The increase in cost will cause me to pause before booking anything DVC.  

I was hoping to see a big bulk this morning, or tomorrow.  I wonder if a lot of these weeks are going to ongoing searches?  If so, it makes sense to raise the TPU's to this level.  It has been a long while between larger bulk bankings.  

One thing for sure, I can still afford DVC, and I will book it for our vacations with the kiddos, but probably not when it's just the two of us.  

Seven extra TPU's will not stop me, but what about those who don't combine points and cannot see them easily?  Making an adjustment to see all deposits is something most people apparently do not do; otherwise, there would be less inventory at Manhattan Club.  

I would say 80% of RCI exchangers will not be able to see DVC....


----------



## strandlover (Jun 29, 2011)

*Is a DVC "that" much better?*

I just booked a 2BR at HGVC in March 2012 for 15 TPUs.

Having stayed at neither the DVC nor HGVC, I am questioning whether the former is really more than twice as desirable as the latter?


----------



## LadyBeBop (Jun 29, 2011)

Augh!!!! In search for a single point.

I was going to combine two weeks at Bluebeard's castle (15 points apiece) for our Disney trip in 2013.  I have a leftover point from our 2011 exchange which technically I need to use by 2012.  But it seems I could combine the two 15 points and the one point.

That brings me up to 31 points...one point shy.

With that, what do I do?  Only thing I can think of is bank 2014 and combine the three years.  Else convert our Wyndham Smokey Mountain week to RCI (which I don't really want to do).  How else do I get a point or two?

Please be nice.  I'm still feeling my way around things.


----------



## chriskre (Jun 29, 2011)

strandlover said:


> I just booked a 2BR at HGVC in March 2012 for 15 TPUs.
> 
> Having stayed at neither the DVC nor HGVC, I am questioning whether the former is really more than twice as desirable as the latter?



Depends on if you rent a car or not.  If you have a car might not be worth the extra TPU's unless you're swimming in extra TPU's.  Depends on what you own and how much those TPU's cost you.


----------



## rickandcindy23 (Jun 29, 2011)

I would never spend that much on Disney.  You are shy of 32 by 1 point, and you need to use both weeks to get the 31 points?  Those costs are too high, and DVC is not worth it.  Take my advice and try another resort near Disney, with cheaper cost.  

There are still annoyances with DVC:

$95 fee at check-in
Internet is $9.95 per day (most resorts it's free)
Television stations are basically Disney, ESPN, CNN, the major networks, and a few religious channels....

I wish Hilton didn't have the 1-in-4 rule!  Maybe RCI and Hilton ought to work out a higher TPU deal and drop the 1-in-4.


----------



## Catira (Jun 29, 2011)

Ok all DVC exchanges used to be 25 for the "non prime weeks". From what I remember holidays weeks were at 32.. so now holidays weeks will be at or around 39?   I wonder if the only resorts that have increased in TPUs are the DVC resorts.
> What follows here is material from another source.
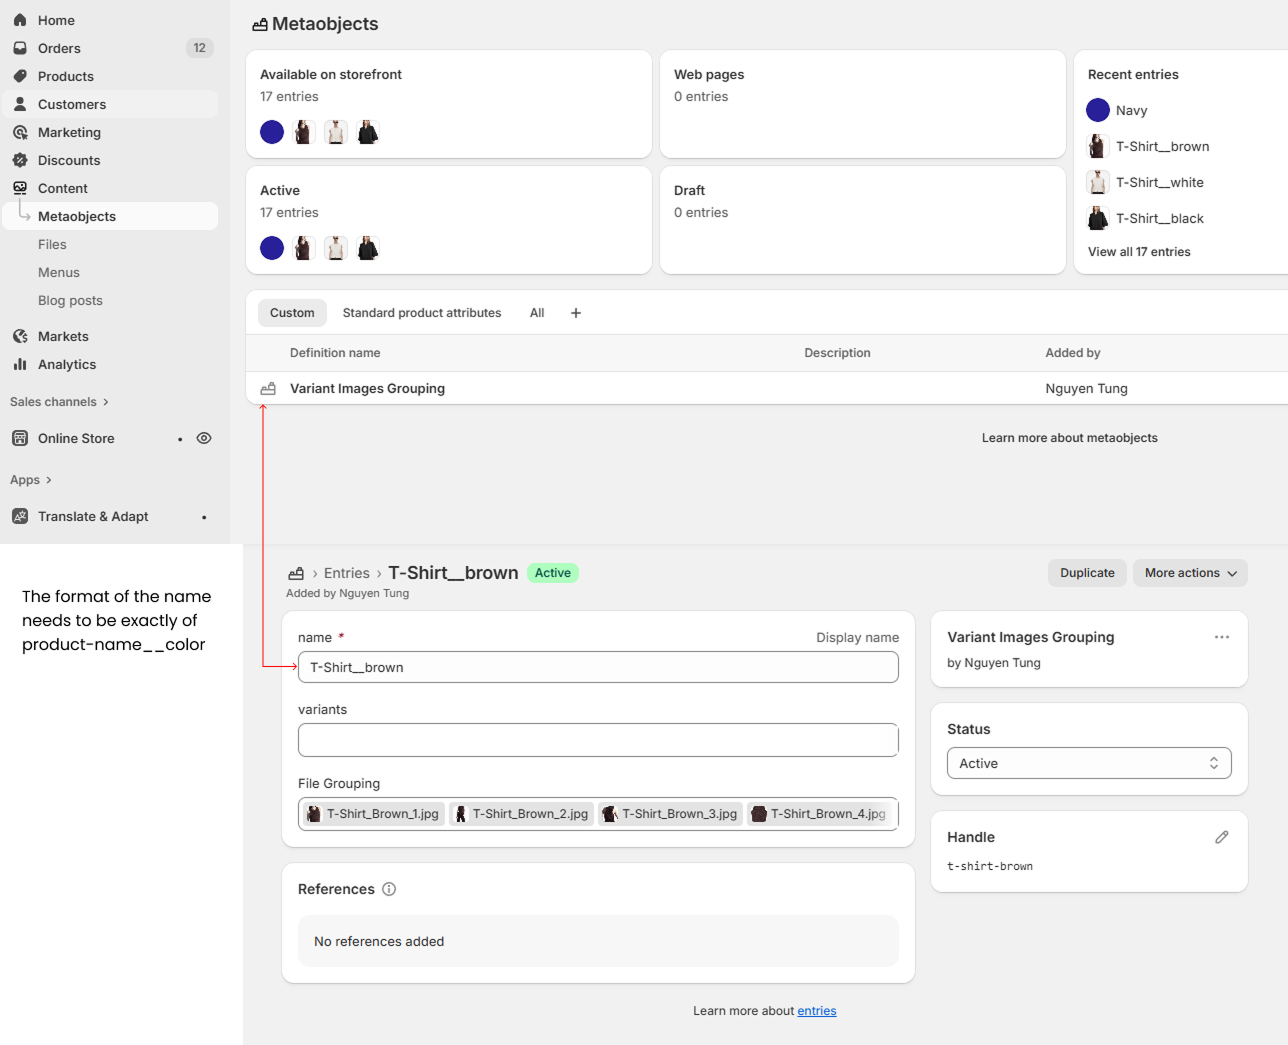This screenshot has width=1288, height=1045.
Task: Open Orders via its inbox icon
Action: point(20,48)
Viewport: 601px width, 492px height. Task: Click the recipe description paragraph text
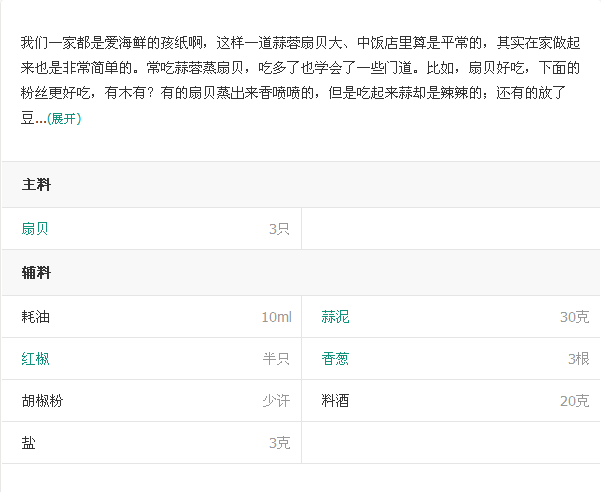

Hoping Bonnet Creek stays the same since this is one of my favorite Orlando resorts.


----------



## chriskre (Jun 29, 2011)

LadyBeBop said:


> Augh!!!! In search for a single point.
> 
> That brings me up to 31 points...one point shy.
> 
> With that, what do I do?  .



Stay at Bonnet Creek Instead and save the TPU's.


----------



## LadyBeBop (Jun 29, 2011)

chriskre said:


> Stay at Bonnet Creek Instead and save the TPU's.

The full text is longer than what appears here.